Cross-Modal Generation: Supports development of text-to-MIDI and MIDI-to-text translation models, addressing the lack of large-scale paired captioned MIDI datasets for LLM-guided symbolic music generation.
Music Understanding: Facilitates question answering, automated content analysis, and multimodal music recommendation systems.
Benchmarking: Provides a new standard for evaluating MIR and cross-modal modeling performance, applicable to models such as CLaMP 2 (Wu et al., 17 Oct 2024), Text2MIDI (Bhandari et al., 21 Dec 2024), and MIDI-GPT (Pasquier et al., 28 Jan 2025).

6. Impact and Future Directions

MidiCaps is positioned as a catalyst for research at the intersection of music informatics and natural language processing:

Stimulates the development of LLM-driven symbolic music generation systems and multimodal models with semantic control over generated content.
Enables studies on the natural language–music mapping, potentially informing future advances in AI-assisted composition, automated music annotation, and cross-modal retrieval.
By providing open, large-scale, paired data, MidiCaps underpins reproducibility, model comparison, and methodological advancements in MIR and multimodal machine learning.

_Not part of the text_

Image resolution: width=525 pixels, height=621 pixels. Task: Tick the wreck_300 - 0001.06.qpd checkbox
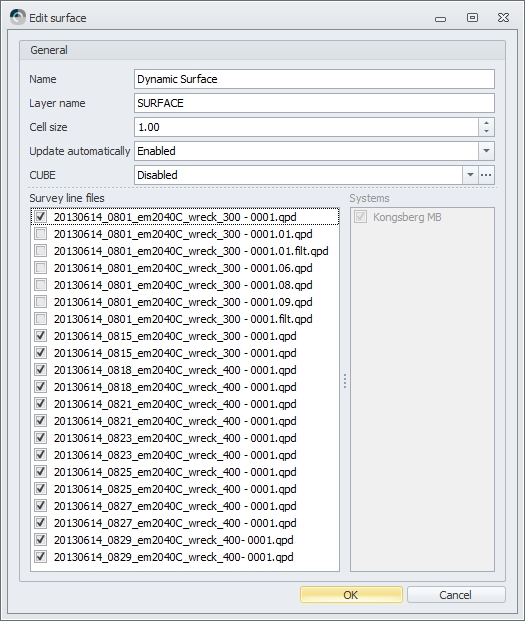[x=40, y=268]
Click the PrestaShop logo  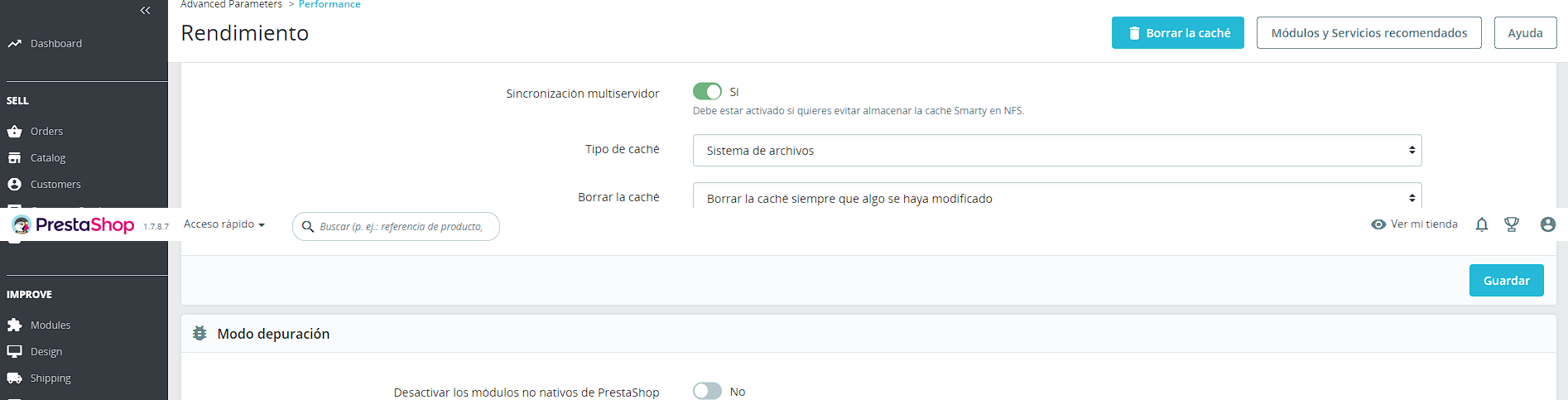point(73,224)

7. Limitations and Considerations

Caption Objectivity: Automated caption generation relies on extracted features and LLM in-context learning. While most musical and technical aspects are captured accurately, subtle nuances in mood, style, or instrumentation (especially for non-standard combinations) may occasionally be misrepresented.
Genre Boundaries: Genre tags are extracted via audio synthesis and Essentia models, which may not perfectly disambiguate stylistically hybrid pieces.
Directness of Mapping: A plausible implication is that models trained on MidiCaps may benefit from domain-specific fine-tuning to improve handling of rare musical forms or instructions not easily captured by feature extraction alone.

Conclusion

MidiCaps introduces a rigorously curated, large-scale paired dataset of captioned MIDI files equipped with rich musical feature extraction and automated natural language descriptions. Its construction methodology, statistical diversity, quality assessment, and clear applications establish a new foundation for text-guided symbolic music modeling, semantic music retrieval, and multimodal research at the interface of AI, music, and language (Melechovsky et al., 4 Jun 2024).